2 Signal analysis for faces

There is prima facie evidence that a range of facial gestures have emotional significance.

The static approaches which are best known in psychology do not transfer easily to machine vision in real applications.

Dynamic approaches have produced promising results, but their psychological basis is largely unexplored, and they have not been tested on a large scale.

3 Effective representations for emotion

Describing emotion in an exclusive sense (i.e. cases of 'pure' emotion) is very different from describing emotion in an inclusive sense (i.e. emotionality as a pervasive feature of life); and conceptions suggested by the first task do not transfer easily to the second.
A range of techniques are potentially relevant to representing emotion in an inclusive sense, including continuous dimensions and schema-like logical structures.
Ideally a representation of emotion should not be purely descriptive: it should also concern itself with predicting and/or prescribing actions.
Ideally representations of emotion should be capable of modification through experience, as developmental and cross-cultural evidence indicate human representations are.

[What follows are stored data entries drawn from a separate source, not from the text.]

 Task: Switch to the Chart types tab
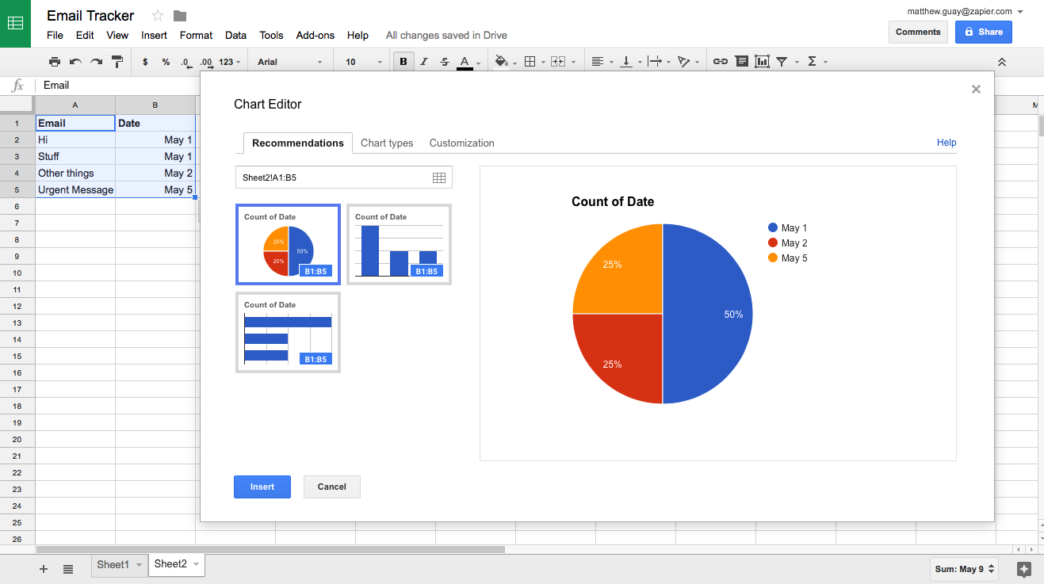387,143
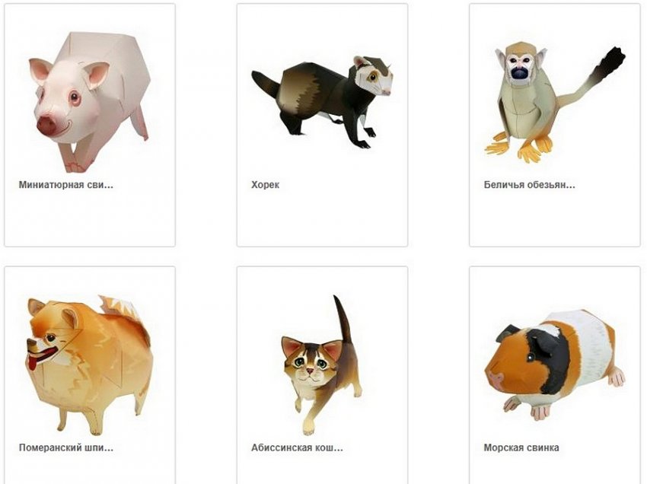Open the 'Миниатюрная сви...' title link
This screenshot has width=647, height=484.
click(x=66, y=185)
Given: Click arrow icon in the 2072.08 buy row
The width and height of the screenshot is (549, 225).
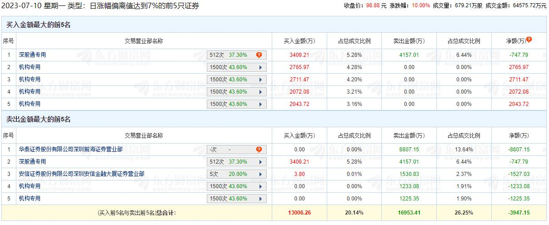Looking at the screenshot, I should point(260,92).
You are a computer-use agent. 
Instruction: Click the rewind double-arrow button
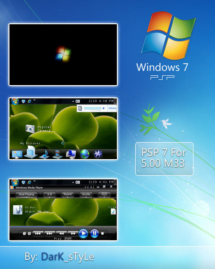61,234
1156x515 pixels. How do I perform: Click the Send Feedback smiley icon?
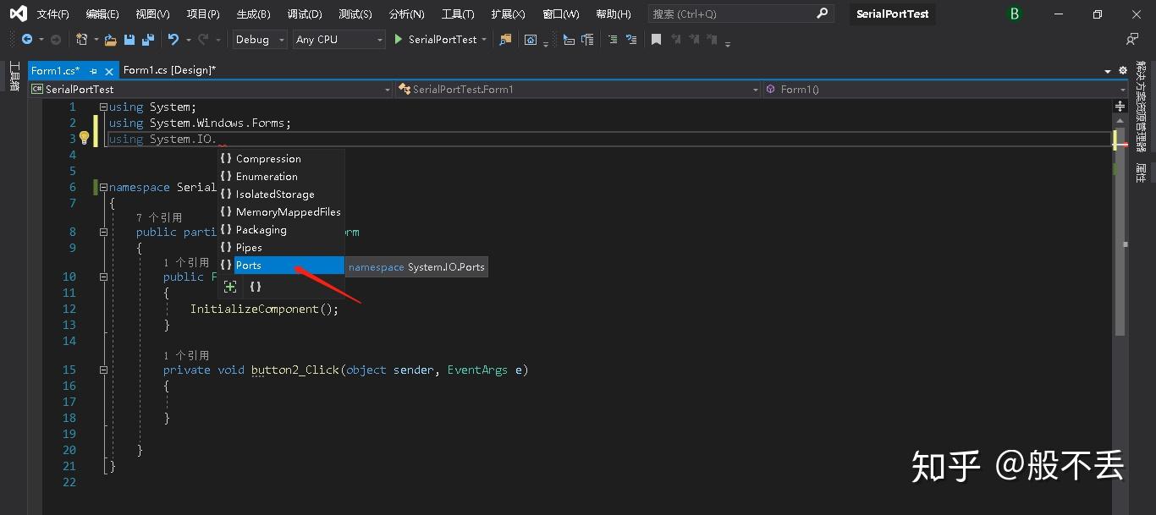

4 Appropriate intervening variables

Human judgements of emotion may proceed via intervening variables - referring to features of speech, facial gestures, and / or speaker state - rather than proceeding directly from the signal.
The ability to describe these intervening variables in symbolic terms opens the way to explaining and reasoning about emotion-related judgements.
Allowing suitable intervening variables to emerge through experience is a form of a recurring challenge to computational theories of learning.

5 Acquiring emotion-related information from other sources

Contemporary word recognition techniques probably support the detection of words which have strong emotionally loadings in continuous speech.
Information from behaviour and physical context are certainly relevant to emotional appraisal, and could be obtained in at least some contexts.
Active acquisition of information about emotionality is clearly a possibility to be considered - e.g. asking "are you bored with this task?".

6 Integrating evidence

Numerical methods of integrating evidence can generate good identification rates under some circumstances.
In other circumstances it seems necessary to invoke logical techniques which examine possible explanations for observed effects, and discount them as evidence for X if explanation Y is known to apply - i.e. inferences are causal, abductive, and cancellable.

7 Emotion-oriented world representations

Cognitive theories highlight the connection between attributing an emotion and assessing how a person perceives the world in emotionally significant terms - as an assembly of obstacles, threats, boring, attractive, etc...
Developing schemes which represent the world in emotion-oriented terms is a significant long term task which may lend itself to subsymbolic techniques.
The task may be related to the well known that the meanings of everyday terms have an affective dimension.